Jones, who is a financial planner, said that’s not what the form is supposed to show.
“That’s not what this document says,” Jones added.
“It’s not a gray area,” council member Worth Morgan said, adding the Internal Revenue Service has a black and white view of what the information on the forms is supposed to mean.
“We have never been audited,” Ingram replied. “There may be a letter in my mail box tomorrow. But there’s no letter today.”
The committee gave him a second chance to make his pitch next week.
The organization “U Can” was rejected, with no second chance for the $27,000 in city funding it sought. That was after Jones found that although the organization had raised another $35,000 toward a budget of $62,000, only $18,800 of its revenue last year reached the students it was helping “dress for success.”
The rest went to salaries and fixed expenses.
Ford questioned whether it was consistent to not give “U Can” a second chance but then give National Tourism one.

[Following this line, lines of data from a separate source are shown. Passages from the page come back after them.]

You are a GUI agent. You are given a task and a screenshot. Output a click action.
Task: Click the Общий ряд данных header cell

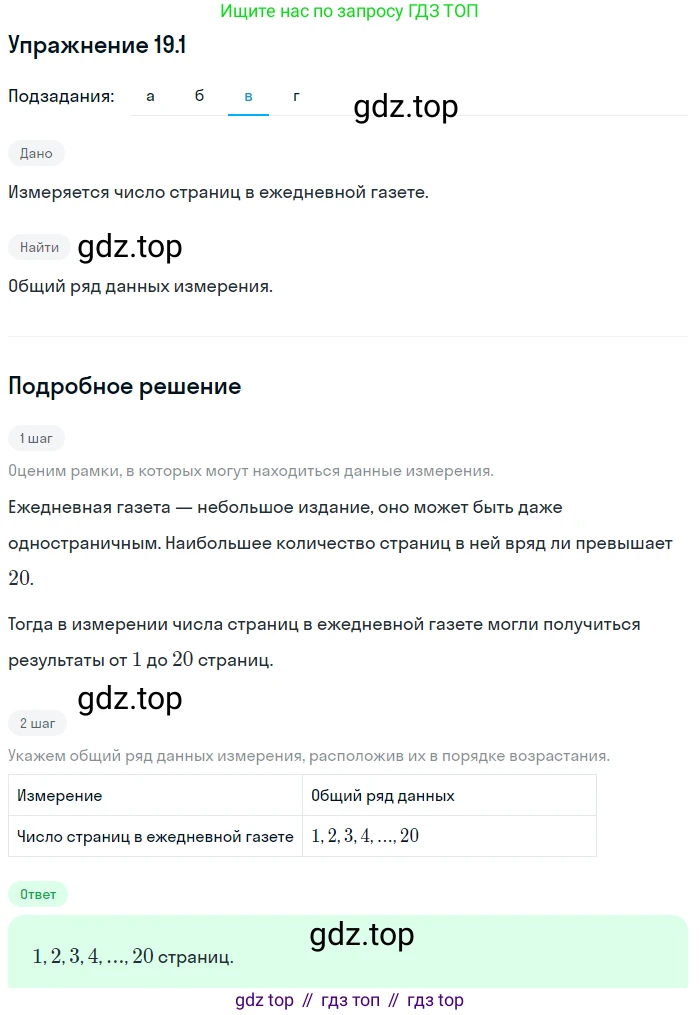tap(449, 796)
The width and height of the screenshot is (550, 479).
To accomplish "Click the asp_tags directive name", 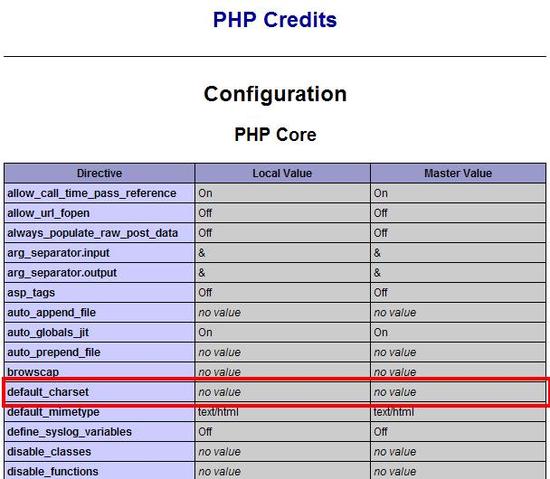I will click(x=31, y=293).
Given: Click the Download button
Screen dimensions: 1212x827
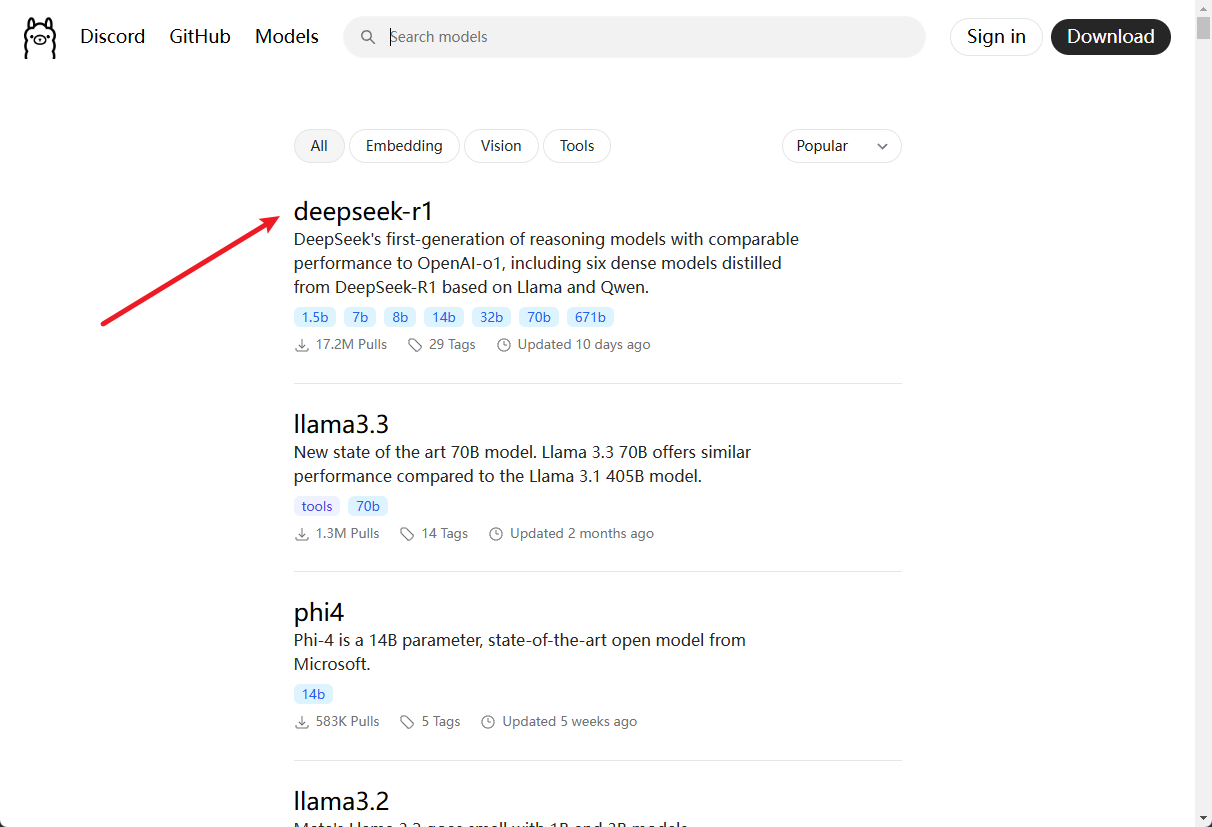Looking at the screenshot, I should [x=1110, y=37].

“Consistency doesn’t mean that everyone gets something,” Jones said.
Council member Joe Brown favored every request that came to the committee during Tuesday’s session.
“It ain’t nothing but reparations what you’re doing today,” Brown told other council members as he tried to convince them to vote for the grants.
The committee recommended $70,000 in city funding to the 30-year-old Africa in April Cultural Awareness Festival, with council member Janis Fullilove moving for the funding before festival founders David and Yvonne Acey completed their pitch.
When Jones tried to amend the amount to $50,000, council member Patrice Robinson asked how much the Memphis In May International Festival got from the city.
“You don’t want to go there,” Brown told her.
But Jones, who has served on the MIM board, said the city doesn’t fund the festival and the Riverfront Development Corp. charges the festival for the use of Tom Lee Park.
“This is the only African-American festival in the inner-city,” council member Jamita Swearengen said. “I don’t understand.”
Jones ultimately voted in favor of the recommendation.
Morgan passed on every committee vote saying he had just received information about the organizations.
“They may be the second coming,” he said. “But I don’t know that.”
He also said there are legitimate questions about why these organizations get grants and other nonprofits in the city don’t.
“It’s who you have a relationship with,” he said of the city government grants.